Background: Thin endometrium (TE) has been widely recognized as a critical cause of various obstetric and gynecological conditions. Although the role of stem cells in endometrial functions and their pathologies has been suggested, the identity and molecular mechanisms of such stem cells remain unclear. Methods: Data analysis of a publicly available single-cell RNA sequencing (scRNA-seq) was performed to unravel the cellular and molecular characteristics of endometrial CD9+ SUSD2+ cells in normal endometria (n = 3 ) across the menstrual cycle and proliferative phase of thin endometrium (n = 3 ). Then, CD9+ SUSD2+ cells were isolated for analysis. Flow cytometry and colony-forming assays were utilized to assess changes in CD9+ SUSD2+ cell proliferation and differentiation. Additionally, CellChat, Western blotting, and multiplex immunofluorescent analysis were performed to elucidate the tissue distribution of the CD9+ SUSD2+ cells and their molecular regulatory effects on the pathogenesis of TE. Results: A total of 59,770 cells were grouped into 13 distinct clusters in normal proliferative, secretory endometrium, and thin endometrium.

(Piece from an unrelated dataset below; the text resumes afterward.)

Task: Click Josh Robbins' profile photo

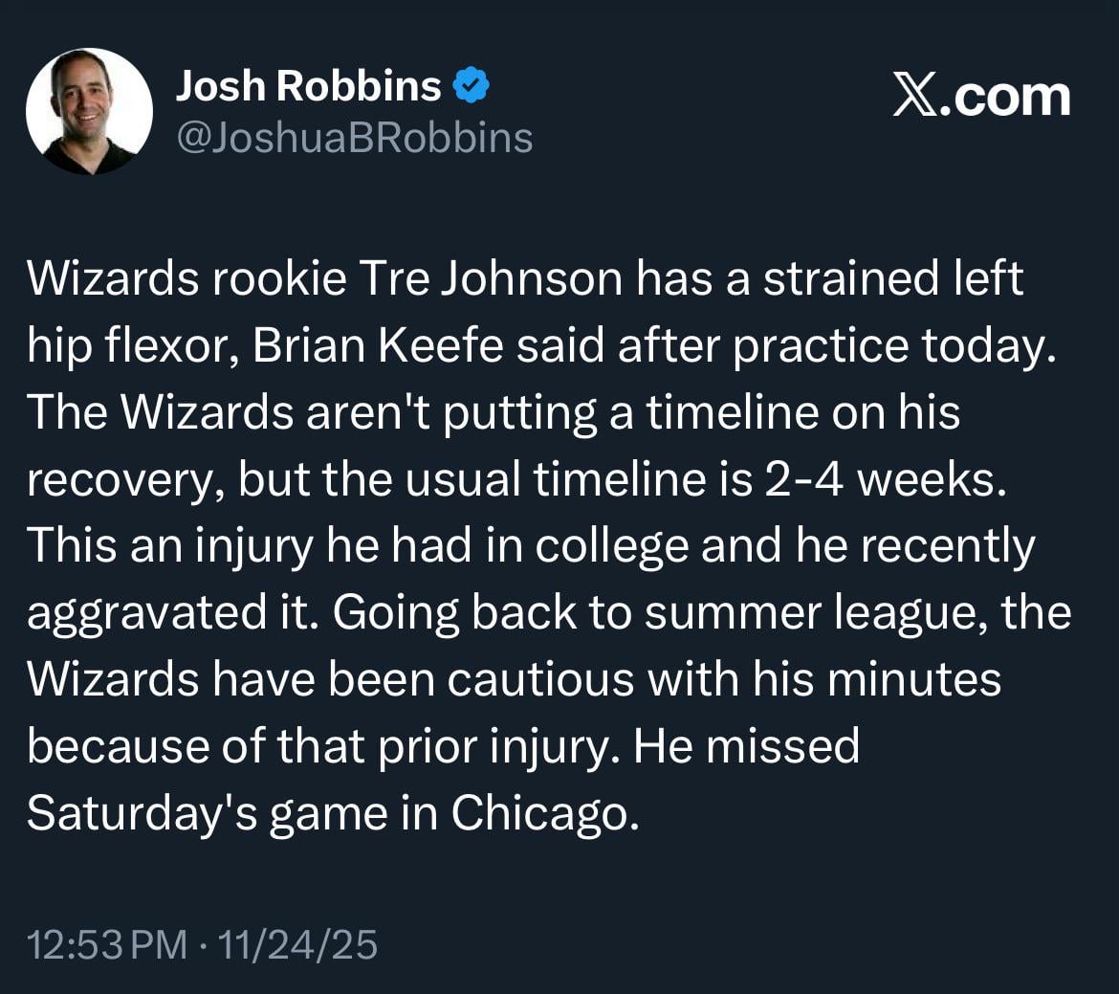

Our findings revealed that perivascular CD9+ SUSD2+ cells as putative progenitor stem cells based on pseudotime trajectory and enriched functions in ossification, stem cell development, and wound healing. Histological analysis unveiled a significant perivascular expression pattern of CD9+ SUSD2+ cells in different menstrual cycle phases. The scRNA-seq of endometrial samples during the proliferative phase from patients with TE and controls revealed TE-associated shifts in cell function, manifesting as increased fibrosis and attenuated cell cycle and adipogenic differentiation. Cell-cell communication network mapping underscored aberrant crosstalk among specific cell types, implicating crucial pathways such as collagen over-deposition around perivascular CD9+ SUSD2+ cells, indicating a disrupted response to endometrial repair in TE, particularly remodeling of the extracellular matrix. Conclusions: Our study provides potential molecular mechanisms underpinning perivascular CD9+ SUSD2+ cells in the context of thin endometrium. The mechanistic insights could establish new therapeutic strategies for endometrial regeneration and repair.